La nétiquette est l'ensemble des règles de conduite régissant le comportement des internautes. Avant d'intervenir dans une tribune, il est important d'en prendre connaissance. Sinon, on risque l'expulsion!

  1. Les tribunes de RCInet.ca ne sont pas anonymes. Au moment de s'inscrire, les utilisateurs sont tenus d'indiquer leurs nom, prénom et lieu de résidence, qui s'afficheront au moment de la publication de leur commentaire. RCInet.ca se réserve le droit de ne pas publier un commentaire s'il existe un doute quant à l'identité de son auteur.
  2. L'usurpation de l'identité d'autrui dans l'intention d'induire en erreur ou de causer un préjudice est une infraction grave passible d'expulsion.
  3. Les tribunes de Rcinet.ca sont ouvertes à tous, quels que soit l'âge, l'origine ethnique, la religion, le sexe ou l'orientation sexuelle.
  4. Les propos diffamatoires, haineux, racistes, xénophobes, homophobes, sexistes ou disgracieux envers l'origine ethnique, l'appartenance à une religion ou à un groupe d'âge ne seront pas publiés.
  5. Dans Internet, les majuscules équivalent aux cris et peuvent être interprétées comme de l'agressivité, ce qui est plutôt désagréable pour vos interlocuteurs. Tout message contenant un ou des mots écrits en majuscules (à l'exception des sigles et des acronymes) sera rejeté. Il en sera de même pour les messages contenant un ou des mots en caractères gras, italiques ou soulignés.
  6. Le langage vulgaire, obscène ou malveillant est interdit. Les tribunes sont des lieux publics, et vos propos pourraient heurter certains internautes. Les personnes faisant usage d'un langage grossier seront expulsées.
  7. Le respect mutuel est de mise entre les utilisateurs. Ainsi, il est interdit d'injurier, de menacer ou de harceler un utilisateur. Vous pouvez exprimer votre désaccord avec une idée sans attaquer quiconque.
  8. L'échange d'arguments et de vues contradictoires est un élément clé d'un débat sain, mais il ne doit pas prendre la forme d'un dialogue ou d'une discussion privée entre deux participants qui s'interpellent sans égard aux autres participants. Les messages de ce type ne seront pas affichés.
  9. Radio Canada International diffuse en cinq langues. Les échanges dans les forums doivent se faire dans la même langue que le contenu que nous publions.
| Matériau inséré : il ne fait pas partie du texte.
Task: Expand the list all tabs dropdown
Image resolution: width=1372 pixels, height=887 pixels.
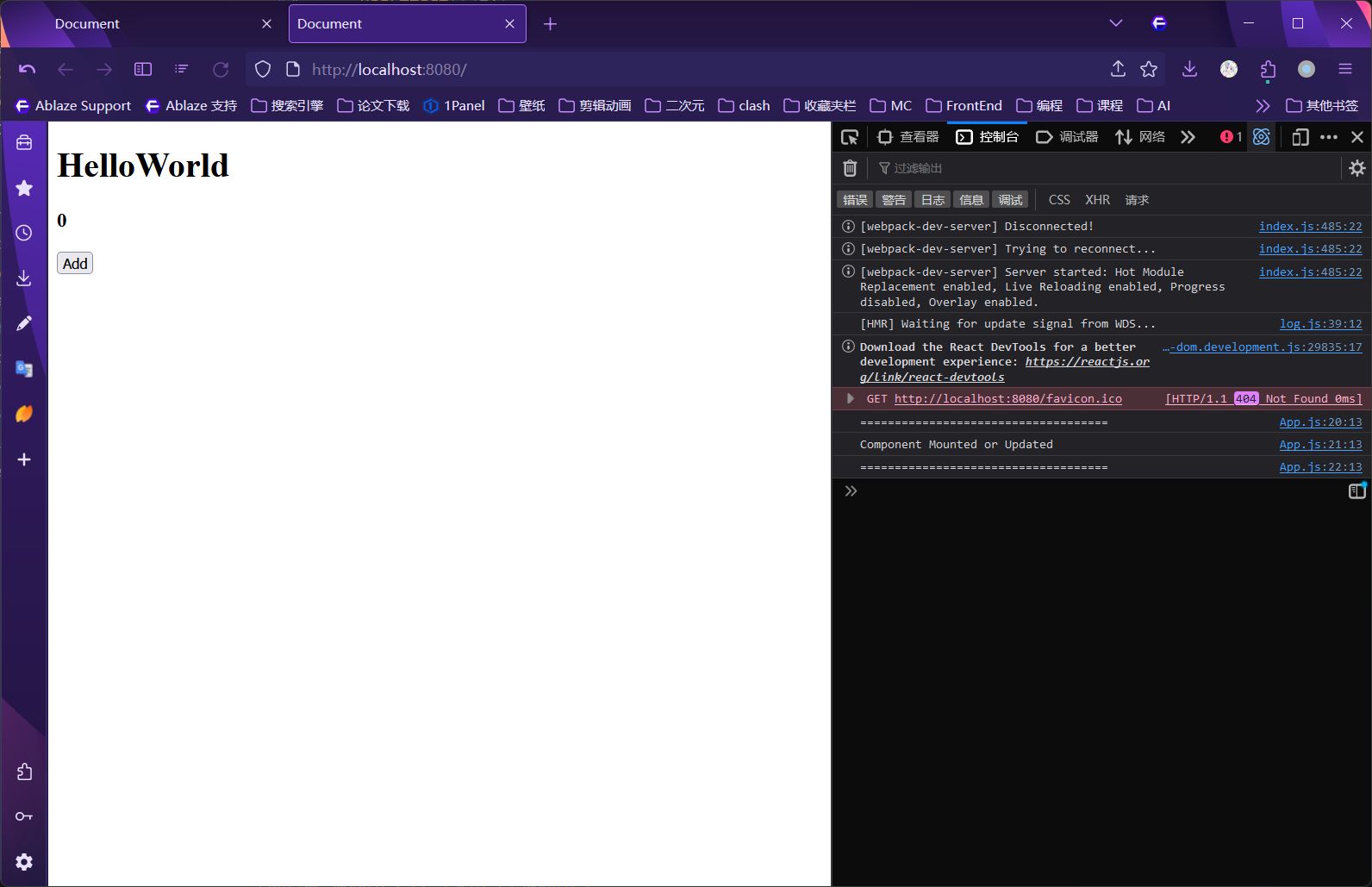Action: [1116, 23]
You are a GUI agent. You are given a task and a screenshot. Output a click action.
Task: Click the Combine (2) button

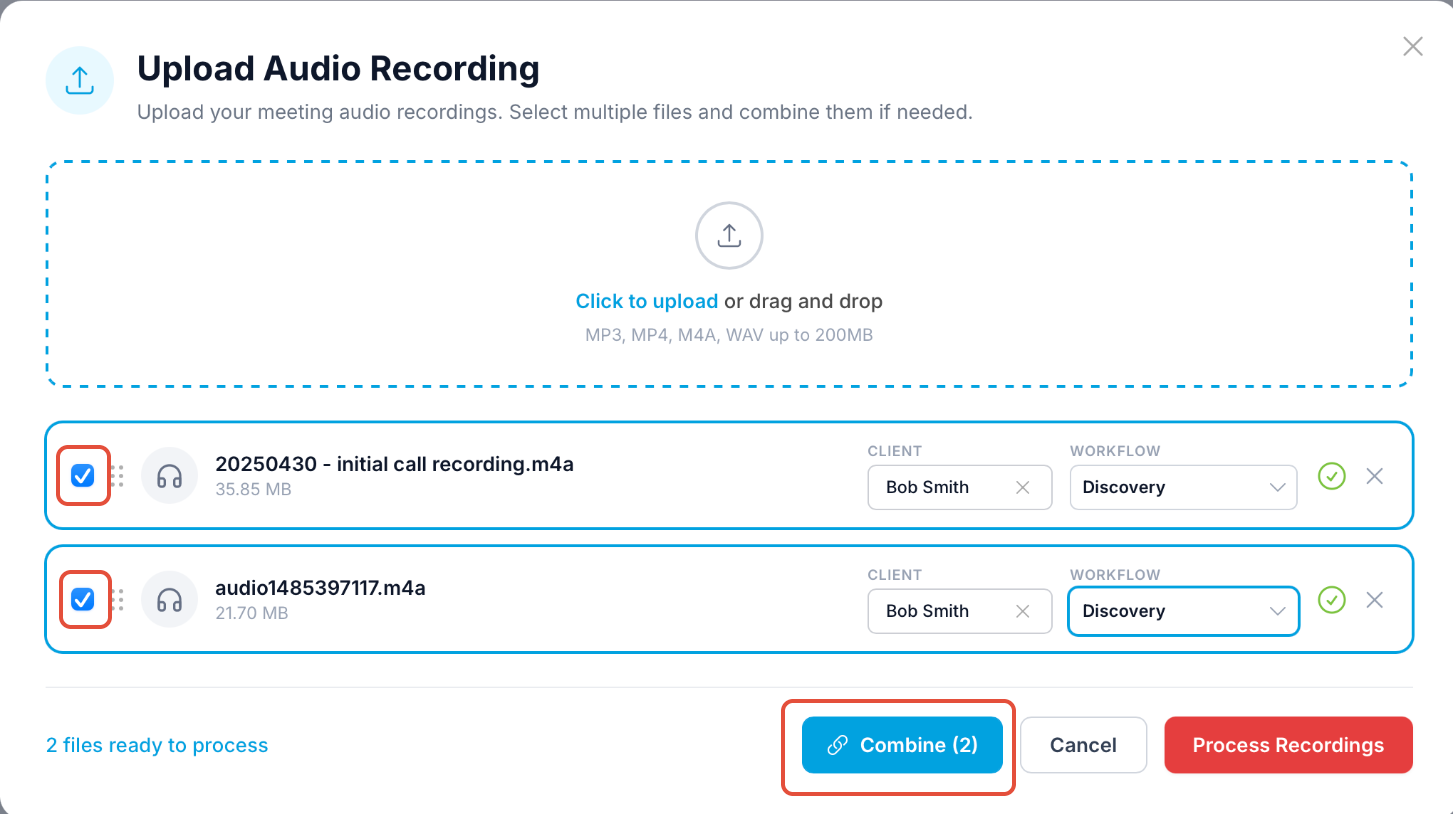coord(901,745)
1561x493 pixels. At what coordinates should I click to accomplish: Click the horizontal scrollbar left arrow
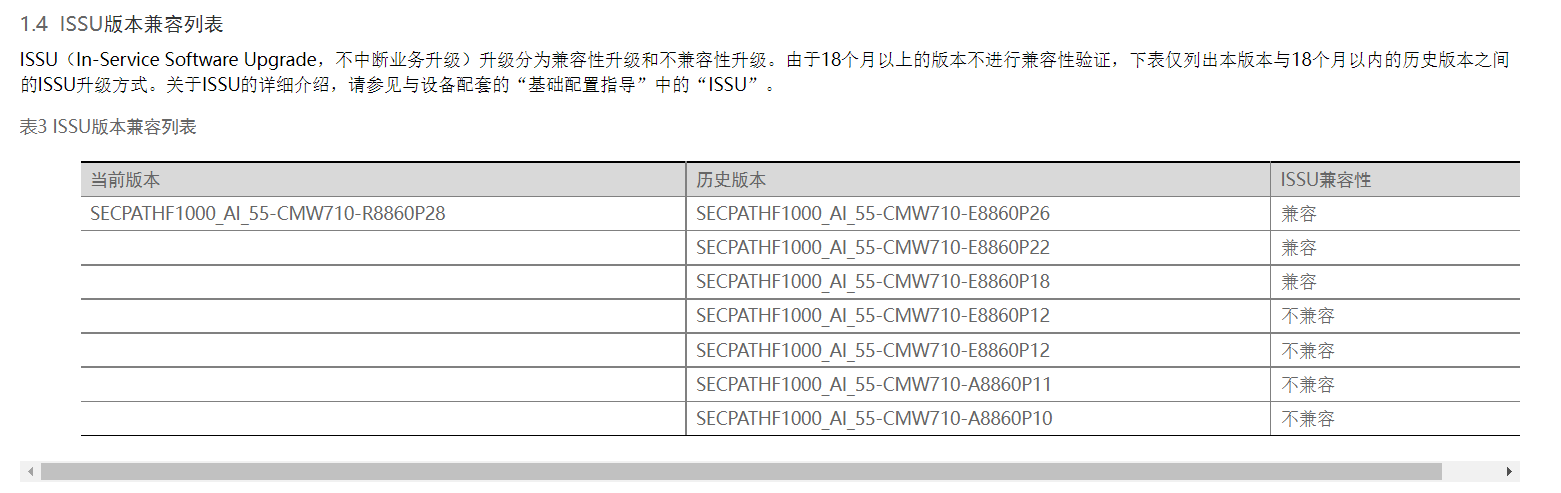click(32, 471)
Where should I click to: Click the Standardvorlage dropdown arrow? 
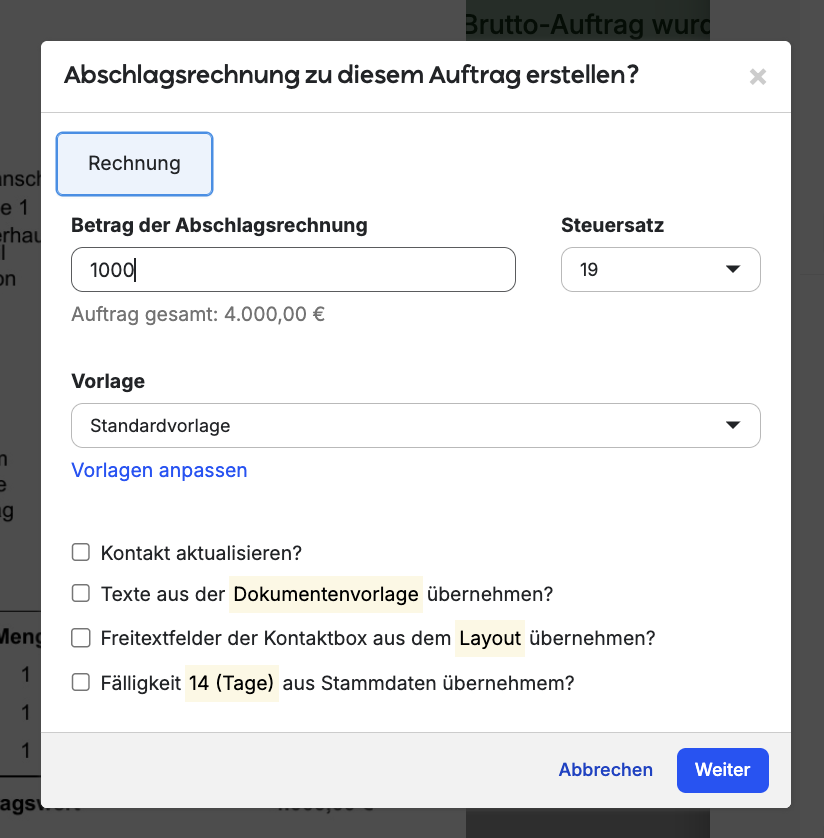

L'usage d'autres langues, à l'exception de quelques mots, est interdit. Les messages sans rapport avec le sujet ne seront pas publiés.
  10. L'envoi de messages à répétition nuit aux échanges et ne sera pas toléré.
  11. L'insertion d'images ou de tout autre type de fichier dans les commentaires est interdite. L'inclusion d'hyperliens vers d'autres sites est permise, à condition qu'ils respectent la nétiquette. Toutefois, Radio Canada International n'est aucunement responsable du contenu de ces sites.
  12. La copie d'un texte d'autrui, même avec référence à son auteur, est inacceptable si cet extrait constitue la majeure partie du commentaire.
  13. La publicité et les appels à la mobilisation, sous quelque forme que ce soit, sont interdits dans les tribunes de Radio Canada International.
  14. Tous les commentaires et autres types de contenus sont modérés avant publication. Radio Canada International  se réserve le droit de ne pas publier les messages des internautes.
  15. Radio Canada International se réserve le droit de fermer une tribune à tout moment, sans préavis.
  16. Radio Canada International se réserve le droit de modifier ces règles de conduite (nétiquette) en tout temps, sans préavis.
  17. En participant à ses tribunes, vous autorisez Radio Canada International à publier vos commentaires sur la toile pour un temps indéfini. Cela suppose aussi que ces messages seront indexés par les moteurs de recherche d'Internet.
  18. Radio Canada International  n'est nullement tenue de retirer vos messages du web, si un jour vous en faites la demande. Nous vous invitons donc à bien réfléchir à vos propos et aux conséquences de leur publication.